◆ WHAT THE TASK REQUIRES
Word for word, write out all of the entries that follow.

Records drawn from a dataset
== Segment start ==
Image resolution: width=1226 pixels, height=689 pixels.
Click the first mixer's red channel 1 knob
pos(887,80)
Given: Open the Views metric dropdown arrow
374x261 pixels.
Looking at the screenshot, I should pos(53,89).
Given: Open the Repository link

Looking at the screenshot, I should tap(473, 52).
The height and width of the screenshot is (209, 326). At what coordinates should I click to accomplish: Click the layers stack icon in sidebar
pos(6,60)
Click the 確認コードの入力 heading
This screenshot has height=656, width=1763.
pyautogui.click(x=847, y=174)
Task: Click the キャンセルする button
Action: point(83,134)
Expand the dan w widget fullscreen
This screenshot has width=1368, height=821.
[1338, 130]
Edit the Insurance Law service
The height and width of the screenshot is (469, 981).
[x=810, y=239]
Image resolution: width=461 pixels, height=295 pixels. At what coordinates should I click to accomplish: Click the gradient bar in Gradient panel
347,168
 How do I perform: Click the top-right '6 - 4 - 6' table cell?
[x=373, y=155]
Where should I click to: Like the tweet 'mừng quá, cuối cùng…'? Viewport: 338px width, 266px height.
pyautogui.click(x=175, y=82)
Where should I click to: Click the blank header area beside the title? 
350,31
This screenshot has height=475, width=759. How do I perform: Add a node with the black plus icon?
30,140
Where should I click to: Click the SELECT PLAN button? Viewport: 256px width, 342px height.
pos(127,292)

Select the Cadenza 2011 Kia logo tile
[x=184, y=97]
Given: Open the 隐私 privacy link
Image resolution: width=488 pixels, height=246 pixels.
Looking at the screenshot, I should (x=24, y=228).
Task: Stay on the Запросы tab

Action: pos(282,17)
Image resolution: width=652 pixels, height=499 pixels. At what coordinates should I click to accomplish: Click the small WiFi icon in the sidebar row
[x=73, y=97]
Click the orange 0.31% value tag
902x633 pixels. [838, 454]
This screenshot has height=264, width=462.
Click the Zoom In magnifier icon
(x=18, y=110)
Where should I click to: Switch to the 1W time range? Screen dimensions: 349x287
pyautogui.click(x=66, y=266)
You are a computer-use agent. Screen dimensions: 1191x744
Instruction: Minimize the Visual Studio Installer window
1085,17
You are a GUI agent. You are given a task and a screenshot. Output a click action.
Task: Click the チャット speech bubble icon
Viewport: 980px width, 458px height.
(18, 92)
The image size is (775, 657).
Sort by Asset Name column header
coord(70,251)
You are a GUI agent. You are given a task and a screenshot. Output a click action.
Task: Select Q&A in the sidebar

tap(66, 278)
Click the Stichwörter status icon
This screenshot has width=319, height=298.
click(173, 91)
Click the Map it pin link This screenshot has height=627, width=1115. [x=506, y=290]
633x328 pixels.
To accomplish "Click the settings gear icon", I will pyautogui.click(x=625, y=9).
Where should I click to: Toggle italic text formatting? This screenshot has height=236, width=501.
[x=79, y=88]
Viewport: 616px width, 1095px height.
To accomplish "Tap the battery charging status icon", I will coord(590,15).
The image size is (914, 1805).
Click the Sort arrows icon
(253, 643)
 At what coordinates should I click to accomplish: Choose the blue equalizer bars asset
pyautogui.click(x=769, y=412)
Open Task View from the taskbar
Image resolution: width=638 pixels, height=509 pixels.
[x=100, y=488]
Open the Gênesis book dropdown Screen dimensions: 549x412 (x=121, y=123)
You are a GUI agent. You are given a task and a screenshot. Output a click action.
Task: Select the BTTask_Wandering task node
== Segment end ==
◆ OUTPUT
Image resolution: width=1226 pixels, height=689 pixels.
Click the first mixer's red channel 1 knob
pos(887,80)
Given: Open the Views metric dropdown arrow
374x261 pixels.
Looking at the screenshot, I should pos(53,89).
Given: Open the Repository link

Looking at the screenshot, I should tap(473, 52).
The height and width of the screenshot is (209, 326). At what coordinates should I click to accomplish: Click the layers stack icon in sidebar
pos(6,60)
Click the 確認コードの入力 heading
This screenshot has height=656, width=1763.
pyautogui.click(x=847, y=174)
Task: Click the キャンセルする button
Action: point(83,134)
Expand the dan w widget fullscreen
This screenshot has width=1368, height=821.
[1338, 130]
Edit the Insurance Law service
The height and width of the screenshot is (469, 981).
[x=810, y=239]
Image resolution: width=461 pixels, height=295 pixels. At what coordinates should I click to accomplish: Click the gradient bar in Gradient panel
347,168
 How do I perform: Click the top-right '6 - 4 - 6' table cell?
[x=373, y=155]
Where should I click to: Like the tweet 'mừng quá, cuối cùng…'? Viewport: 338px width, 266px height.
pyautogui.click(x=175, y=82)
Where should I click to: Click the blank header area beside the title? 
350,31
This screenshot has height=475, width=759. How do I perform: Add a node with the black plus icon?
30,140
Where should I click to: Click the SELECT PLAN button? Viewport: 256px width, 342px height.
pos(127,292)

Select the Cadenza 2011 Kia logo tile
[x=184, y=97]
Given: Open the 隐私 privacy link
Image resolution: width=488 pixels, height=246 pixels.
Looking at the screenshot, I should (x=24, y=228).
Task: Stay on the Запросы tab

Action: pos(282,17)
Image resolution: width=652 pixels, height=499 pixels. At what coordinates should I click to accomplish: Click the small WiFi icon in the sidebar row
[x=73, y=97]
Click the orange 0.31% value tag
902x633 pixels. [838, 454]
This screenshot has height=264, width=462.
Click the Zoom In magnifier icon
(x=18, y=110)
Where should I click to: Switch to the 1W time range? Screen dimensions: 349x287
pyautogui.click(x=66, y=266)
You are a computer-use agent. Screen dimensions: 1191x744
Instruction: Minimize the Visual Studio Installer window
1085,17
You are a GUI agent. You are given a task and a screenshot. Output a click action.
Task: Click the チャット speech bubble icon
Viewport: 980px width, 458px height.
(18, 92)
The image size is (775, 657).
Sort by Asset Name column header
coord(70,251)
You are a GUI agent. You are given a task and a screenshot. Output a click action.
Task: Select Q&A in the sidebar

tap(66, 278)
Click the Stichwörter status icon
This screenshot has width=319, height=298.
click(173, 91)
Click the Map it pin link This screenshot has height=627, width=1115. [x=506, y=290]
633x328 pixels.
To accomplish "Click the settings gear icon", I will pyautogui.click(x=625, y=9).
Where should I click to: Toggle italic text formatting? This screenshot has height=236, width=501.
[x=79, y=88]
Viewport: 616px width, 1095px height.
To accomplish "Tap the battery charging status icon", I will coord(590,15).
The image size is (914, 1805).
Click the Sort arrows icon
(253, 643)
 At what coordinates should I click to accomplish: Choose the blue equalizer bars asset
pyautogui.click(x=769, y=412)
Open Task View from the taskbar
Image resolution: width=638 pixels, height=509 pixels.
[x=100, y=488]
Open the Gênesis book dropdown Screen dimensions: 549x412 (x=121, y=123)
You are a GUI agent. You are given a task and a screenshot. Output a click action.
Task: Select the BTTask_Wandering task node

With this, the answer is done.